In terms of media attention, Hay now gets more traction than the other big cultural event of early summer, Cannes, and if you want to make a splash, you do it here, in this small Welsh border town – which is why this year both David Miliband and Julian Assange chose to speak here (particular as ever, at breakfast in his digs, Assange apparently asked for freshly squeezed OJ that had been made no more than 10 minutes earlier).
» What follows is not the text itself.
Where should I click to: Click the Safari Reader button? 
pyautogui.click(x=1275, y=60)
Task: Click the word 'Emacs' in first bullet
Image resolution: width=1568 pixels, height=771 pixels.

And even if the guests are determined to keep schtum, tidbits appear – pressed by Peter Florence, Andrew Davies let slip that he may be adapting Les Mis next year.

Unsurprisingly, there is no better place to be than the festival green room, which this year witnessed the long-awaited rapprochement between Paul Theroux and VS Naipaul, as well as the delightful sight of Germaine Greer and Richard Hammond happily oblivious to each other's fame.

My highlights were having lunch with Hollywood legend Roland Emmerich, watching AC Grayling dance at our party, seeing the Duchess of Cornwall glide between the deckchairs as though she were at Glyndebourne, and hearing David Bailey's aside to me on stage at his talk on Afghanistan, after a gentleman had objected to the tone of the session and stormed out: "I bet he hasn't gone to Helmand".

It is Peter Florence's intellectual rigour that makes the Hay Festival not only the best literary festival in the country – by some distance – but also one of the best festivals in the world.

Next year, Hay celebrates its 25th anniversary, and if I were you I'd book a hotel now.